Phénoménal journal de sœur Faustine. Jésus l’appelait « La secrétaire de sa Miséricorde ». En voici des extraits. (Les soulignés sont de moi) Pourquoi ne pas jeter un coup d’oeil sur le livre?
+ Quatre jours ont passé depuis mes vœux perpétuels. Je tâchais de faire l'heure sainte. C'était le premier jeudi du mois. Dès que je suis entrée dans la chapelle, je fus pénétrée par la présence de Dieu. Je sentais nettement que le Seigneur était près de moi. Après un moment je vis le Seigneur, tout couvert de plaies - et Il me dit: Vois, celui que tu as épousé. J'ai compris la signification de ces mots, et je répondis au Seigneur: Jésus, je T'aime plus en Te voyant si blessé et anéanti, que si je Te voyais en majesté. - Jésus demanda: Pourquoi? - Je répondis: Une grande majesté me fait peur, à moi, le petit néant que je suis, tandis que Tes plaies m'attirent vers Ton Cœur et me parlent de Ton grand amour pour moi. Un silence régna après cette conversation. Je fixai mes yeux sur Ses saintes plaies, et je me sentais heureuse de souffrir avec Lui. Souffrant ainsi, je ne souffrais pas, car je me sentais heureuse en reconnaissant la profondeur de Son amour, et cette heure passa comme une minute.
+ Ne jamais juger personne, avoir un regard indulgent pour les autres et sévère pour soi-même. Tout rapporter à Dieu et me montrer à mes propres yeux, telle que je suis - c'est-à-dire la plus grande misère et le plus grand néant. Garder la patience et la tranquillité dans les souffrances, sachant que tout passe avec le temps.
(116) + Les moments que j'ai vécus pendant les vœux perpétuels -il ne faut pas en parler.

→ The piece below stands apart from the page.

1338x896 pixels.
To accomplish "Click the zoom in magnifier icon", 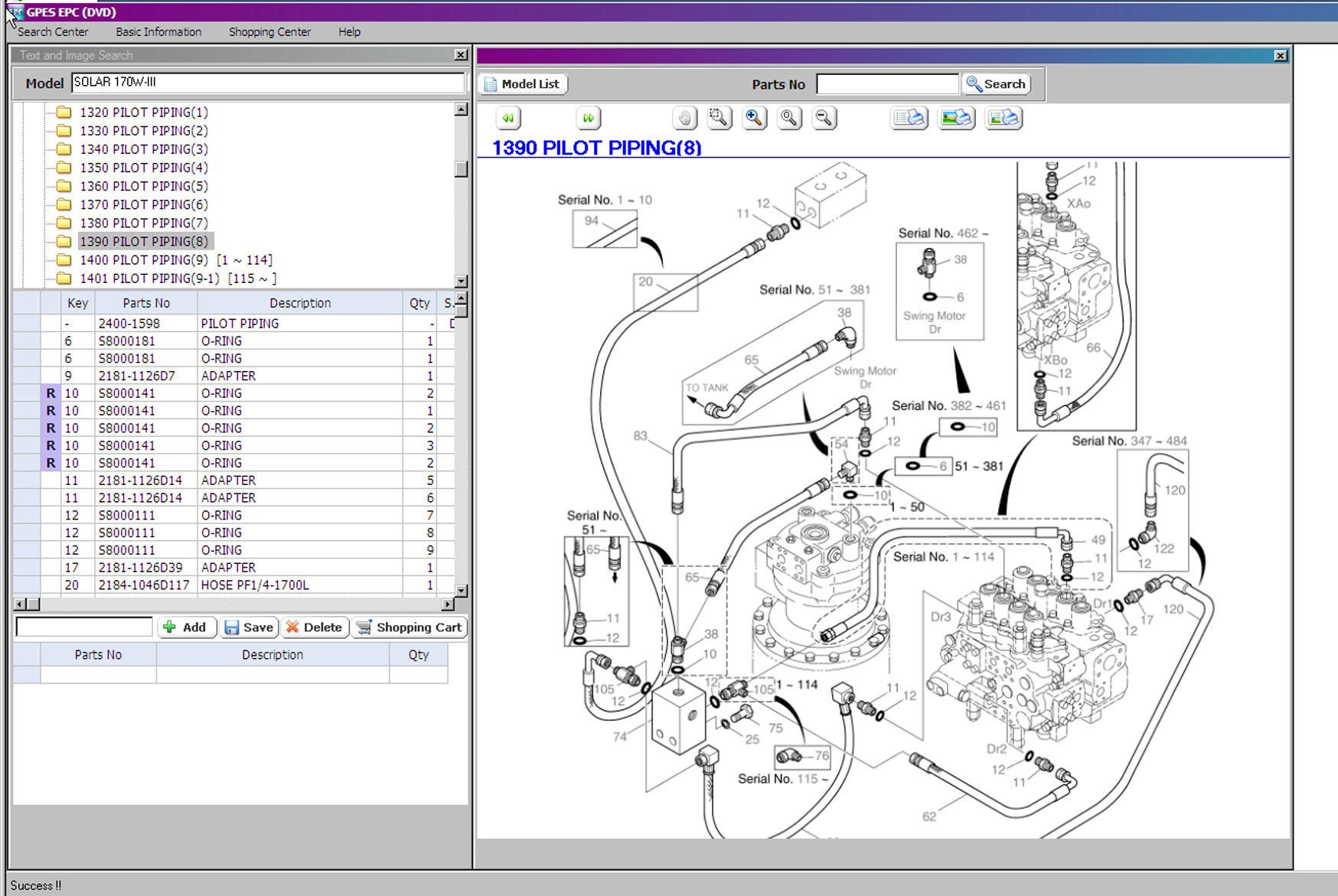I will click(x=754, y=119).
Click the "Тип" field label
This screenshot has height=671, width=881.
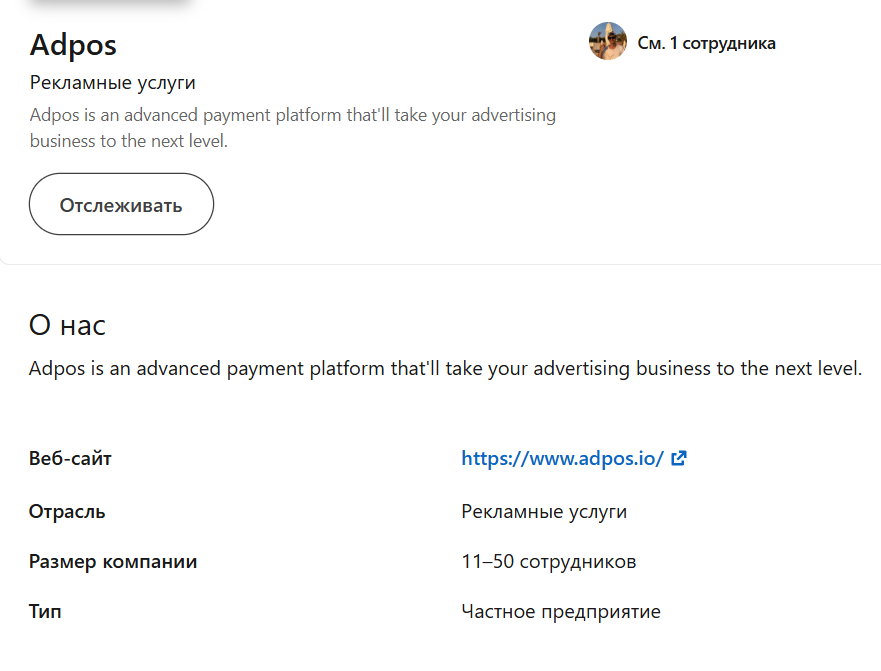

Je suis en Lui, et Lui en moi. Au moment où l'évêque mettait l'anneau à mon doigt, Dieu envahit tout mon être, et ne sachant pas l'exprimer, je passe ce moment sous silence. Mes relations avec Dieu sont depuis ces vœux perpétuels si étroites, que je n'en ai jamais connu de telles auparavant. Je sens que j'aime Dieu et je sens qu'il m'aime. Mon âme, ayant goûté Dieu, ne saurait plus vivre sans Lui. Une heure passée au pied de l'autel, dans la plus grande sécheresse de l'âme, m'est plus agréable que cent ans de plaisirs dans le monde. J'aime mieux être au couvent un souffre-douleur insignifiant, que reine dans le monde.